## GIVEN REQUEST
Extract every line in the records that contains the word "Switch".

## DATASET RECORDS
-- start --
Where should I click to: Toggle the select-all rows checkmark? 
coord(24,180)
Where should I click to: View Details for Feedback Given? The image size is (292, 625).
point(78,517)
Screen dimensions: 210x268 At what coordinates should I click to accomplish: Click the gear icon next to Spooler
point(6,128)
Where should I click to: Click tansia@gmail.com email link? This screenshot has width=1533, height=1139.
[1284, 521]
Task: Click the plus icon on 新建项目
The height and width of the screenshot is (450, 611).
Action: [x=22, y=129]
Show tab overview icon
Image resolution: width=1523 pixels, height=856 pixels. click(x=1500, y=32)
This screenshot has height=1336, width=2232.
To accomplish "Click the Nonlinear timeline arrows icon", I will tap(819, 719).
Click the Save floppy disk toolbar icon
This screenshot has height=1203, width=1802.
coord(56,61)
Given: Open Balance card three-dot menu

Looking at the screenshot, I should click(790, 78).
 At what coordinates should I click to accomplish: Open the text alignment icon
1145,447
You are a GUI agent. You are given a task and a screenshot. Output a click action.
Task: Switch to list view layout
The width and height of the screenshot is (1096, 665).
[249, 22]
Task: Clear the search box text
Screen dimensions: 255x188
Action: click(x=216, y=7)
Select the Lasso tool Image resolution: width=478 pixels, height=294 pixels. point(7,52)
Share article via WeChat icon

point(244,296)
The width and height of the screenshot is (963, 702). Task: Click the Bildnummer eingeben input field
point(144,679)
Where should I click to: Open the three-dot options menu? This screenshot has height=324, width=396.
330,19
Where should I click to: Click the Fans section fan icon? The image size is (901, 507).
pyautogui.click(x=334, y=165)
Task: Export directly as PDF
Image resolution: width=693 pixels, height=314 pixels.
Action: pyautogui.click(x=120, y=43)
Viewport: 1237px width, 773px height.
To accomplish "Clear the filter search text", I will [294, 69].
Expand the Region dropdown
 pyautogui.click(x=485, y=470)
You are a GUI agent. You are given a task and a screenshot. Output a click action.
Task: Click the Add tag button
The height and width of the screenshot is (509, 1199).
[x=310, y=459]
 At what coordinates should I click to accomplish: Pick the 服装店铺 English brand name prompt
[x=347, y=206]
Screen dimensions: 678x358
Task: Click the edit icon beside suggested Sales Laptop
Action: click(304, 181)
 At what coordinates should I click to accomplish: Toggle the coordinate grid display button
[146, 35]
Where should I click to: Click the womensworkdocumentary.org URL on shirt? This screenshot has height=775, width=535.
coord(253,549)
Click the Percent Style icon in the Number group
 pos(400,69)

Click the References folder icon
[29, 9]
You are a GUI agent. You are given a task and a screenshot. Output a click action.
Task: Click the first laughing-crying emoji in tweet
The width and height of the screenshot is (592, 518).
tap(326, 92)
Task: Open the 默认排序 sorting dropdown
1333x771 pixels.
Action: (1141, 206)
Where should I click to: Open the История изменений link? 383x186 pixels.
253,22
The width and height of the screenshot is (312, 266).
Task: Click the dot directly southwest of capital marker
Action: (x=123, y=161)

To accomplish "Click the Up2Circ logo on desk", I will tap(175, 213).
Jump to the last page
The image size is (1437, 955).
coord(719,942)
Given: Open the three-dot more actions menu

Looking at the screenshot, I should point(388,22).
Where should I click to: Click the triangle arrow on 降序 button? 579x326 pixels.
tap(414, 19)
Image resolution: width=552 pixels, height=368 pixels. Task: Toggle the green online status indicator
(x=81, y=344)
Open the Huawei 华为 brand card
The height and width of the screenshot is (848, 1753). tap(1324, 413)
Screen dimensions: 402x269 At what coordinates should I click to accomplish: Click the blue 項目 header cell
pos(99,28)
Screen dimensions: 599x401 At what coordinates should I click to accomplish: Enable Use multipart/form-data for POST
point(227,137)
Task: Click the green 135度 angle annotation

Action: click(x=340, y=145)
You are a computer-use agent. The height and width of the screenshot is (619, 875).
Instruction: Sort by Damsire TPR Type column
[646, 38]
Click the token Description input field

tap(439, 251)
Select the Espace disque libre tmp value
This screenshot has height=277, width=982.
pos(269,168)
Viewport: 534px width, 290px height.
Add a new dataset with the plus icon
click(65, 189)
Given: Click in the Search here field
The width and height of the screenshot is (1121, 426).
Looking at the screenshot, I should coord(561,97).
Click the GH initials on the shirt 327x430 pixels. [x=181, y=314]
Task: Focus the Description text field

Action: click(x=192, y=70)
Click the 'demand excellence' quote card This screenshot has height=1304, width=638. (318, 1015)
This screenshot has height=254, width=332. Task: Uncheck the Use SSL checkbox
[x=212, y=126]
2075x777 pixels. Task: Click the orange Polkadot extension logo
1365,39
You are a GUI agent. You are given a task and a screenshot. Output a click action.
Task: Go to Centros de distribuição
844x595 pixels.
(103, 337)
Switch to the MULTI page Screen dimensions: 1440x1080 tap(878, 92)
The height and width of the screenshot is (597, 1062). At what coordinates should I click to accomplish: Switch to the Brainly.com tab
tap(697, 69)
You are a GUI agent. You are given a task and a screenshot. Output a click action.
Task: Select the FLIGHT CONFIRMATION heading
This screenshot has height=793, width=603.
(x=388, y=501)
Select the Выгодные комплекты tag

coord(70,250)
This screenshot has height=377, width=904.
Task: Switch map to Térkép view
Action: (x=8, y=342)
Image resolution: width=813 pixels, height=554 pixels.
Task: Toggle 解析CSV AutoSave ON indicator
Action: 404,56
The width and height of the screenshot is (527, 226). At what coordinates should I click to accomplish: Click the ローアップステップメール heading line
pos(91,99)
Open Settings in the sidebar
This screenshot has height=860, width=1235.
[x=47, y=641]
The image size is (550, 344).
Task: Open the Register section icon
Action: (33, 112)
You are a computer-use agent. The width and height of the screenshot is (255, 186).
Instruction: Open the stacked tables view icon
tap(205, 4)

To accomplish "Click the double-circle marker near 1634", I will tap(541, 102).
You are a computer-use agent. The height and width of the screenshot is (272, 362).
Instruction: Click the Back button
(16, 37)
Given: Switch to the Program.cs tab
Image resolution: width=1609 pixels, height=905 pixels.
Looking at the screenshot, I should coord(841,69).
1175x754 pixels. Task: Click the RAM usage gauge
-- end --
## FINISHED ANSWER
Task: Switch to list view layout
Switch to the MULTI page Screen dimensions: 1440x1080 tap(878, 92)
The height and width of the screenshot is (597, 1062). At what coordinates should I click to accomplish: Switch to the Brainly.com tab
Task: Switch map to Térkép view
Given: Switch to the Program.cs tab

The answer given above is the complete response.